While handhelds aren't terribly important in the overall scheme of life -- especially in the wake the 9/11 attacks -- I feel it's critically important we continue on with our lives as a statement of defiance against the terrorists. I will *not* let terror diminish my enjoyment of life or the sharing of my joy with others.

On a lighter note, I'm pleased to report the Palm Tipsheet mailing list has surpassed 10,000 subscribers! Thanks for reading and sharing the Tipsheet with fellow Palm users. Your loyalty is much appreciated :-)

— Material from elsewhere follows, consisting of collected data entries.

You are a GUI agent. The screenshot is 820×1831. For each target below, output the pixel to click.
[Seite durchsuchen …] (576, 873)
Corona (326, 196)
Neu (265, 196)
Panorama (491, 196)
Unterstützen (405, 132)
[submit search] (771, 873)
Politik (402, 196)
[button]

Remember to make time for your loved ones. Life is short. Carpe Diem!

Mike Rohde, Editor


Wolf in Sheep's Clothing: The Palm m125 -- While you may mistake the newest Palm handheld with the m100 or m105, looks can be deceiving. The light blue and black casing resembles other m-series Palms, but the m125 offers several nuances inherited from the m500 series, like a Secure Digital (SD) slot, universal USB connector, Palm OS 4.0 and a 33MHz Dragonball processor. The m125's screen size is still as small as the m100/105, though the handheld includes a nice 3rd party application suite, including Documents To Go, MGI Photo Suite, AOL Mail, PalmReader, Vindigo, AvantGo, MultiMail SE, Mobile Connectivity software and Chapura's Pocket Mirror for Outlook. Still, the $250 m125 seems slightly overpriced compared with $200 handhelds like the Visor Neo or Sony Clié S320.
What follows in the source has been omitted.